The first two negatives can be overcome by implementing custom socket factories which provide implementations that provide the custom functionality desired, but requires a lot of work and is no way to generically configure them (other than just setting what the factories to use should be).
PooledInvoker
The org.jboss.invocation.pooled.server.PooledInvoker is an MBean service that provides RMI over a custom socket transport implementation of the Invoker interface. The PooledInvoker exports itself as an RMI server so that when it is used as the Invoker in a remote client, the PooledInvoker stub is sent to the client instead and invocations use the a custom socket protocol.
Note, when state RMI in description above, this is for remote method invocation and does not mean that the PooledInvoker implements the RMI/JRMP specification. It is a custom implementations that uses sockets directly.
Pros
Will pool the client socket connections to a server using a keep alive ping while idle for a short period of time. If the client makes another call to the server within this short period of time, the same open socket conenction will be used instead of creating a new client socket. Note: In a very simple test of continually making ejb calls using JRMPInvoker and then PooledInvoker, a 10% performance increase was seen using the PooledInvoker. This is by no means an official benchmark, but gives some insight into the difference.

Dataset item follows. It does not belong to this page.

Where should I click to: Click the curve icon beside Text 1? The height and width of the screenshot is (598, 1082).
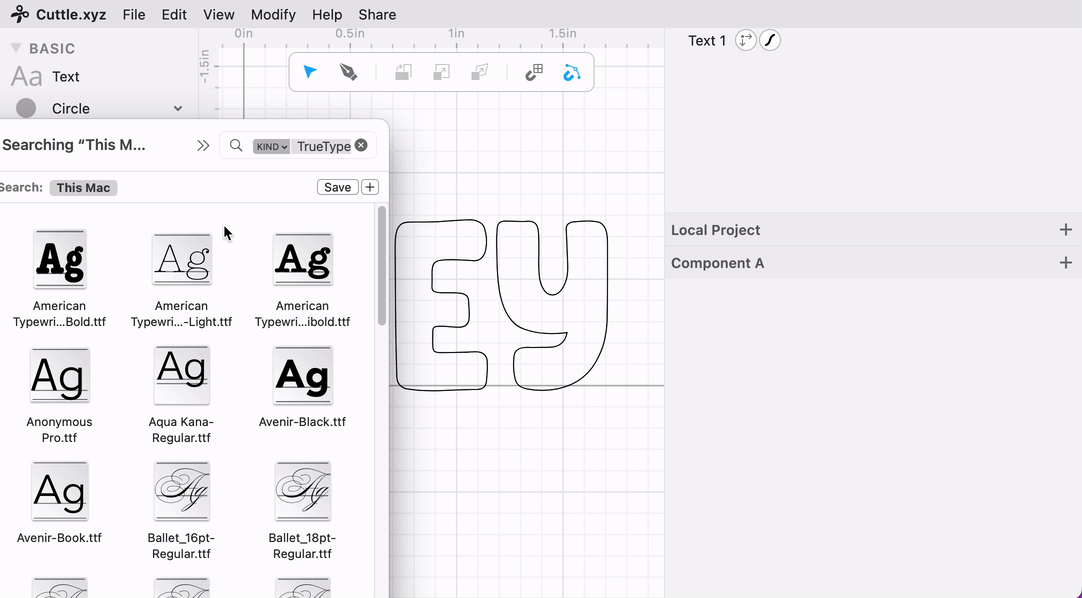point(769,40)
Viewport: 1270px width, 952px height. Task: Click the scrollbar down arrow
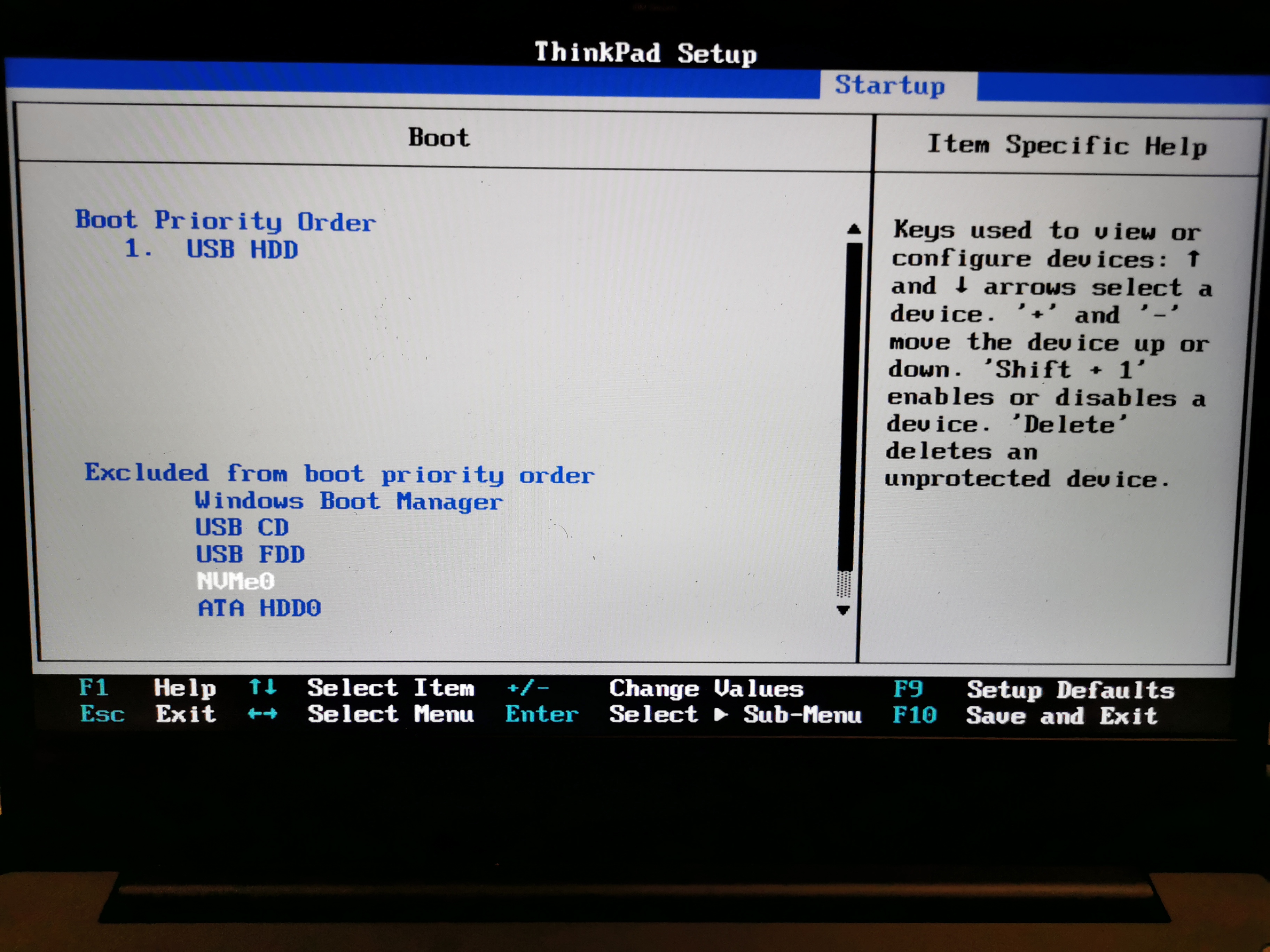(x=843, y=610)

Grandular configuration for throttling through put. The configuration attributes such as, NumAcceptThreads, MaxPoolSize, ClientMaxPoolSize, Backlog, and EnableTcpNoDelay, allow for much better control of how the client and server will behave under heavy load.
Client connection routing through network devices (routers, firewalls, NAT, etc.). Can specify the address and port that the client should connect to in the case that the external address and port to the server are different than the internal network address and port.
Tollerant of server side redeploys. If the ejb on the server is redeployed, the PooledInvoker client can still make connection back to the ejb after it has been redeployed.
Cons
Does not have the Pros of JRMPInvoker.
Can not plug in custom socket factories.
For information on how to configure PooledInvoker as the default detached invoker within JBoss, refer to http://wiki.jboss.org/wiki/Wiki.jsp?page=PooledInvokerConfig.
Unified Invoker
The precursor to the remoting framework was the detached invoker framework described in chapter 2 of the online admin and devel guide. Its a jmx centric framework that has an mbean that handles the transport, proxy creation, and routing of messages passed over the transport to an mbean target.
There is a new invoker called Unified Invoker which is based on JBossRemoting. It's interface is that of the other detached invokers, but instead of having a different implementation for each transport, there is one UnifiedInvoker which changes it's transport based on configuration (via JBossRemoting).
UnifiedInvoker & UnifiedInvokerHA documentation can be found at http://docs.jboss.org/jbossas/unified_invoker/UnifiedInvoker_guide.html
UnifiedInvoker configuration (which is old, so should use previous link).
The UnifiedInvoker(HA) is available in HEAD currently (and is configured as the default invoker) and the 4.0 branch (at HEAD) and is targeted for 4.0.4 (although will not be configured as the default invoker).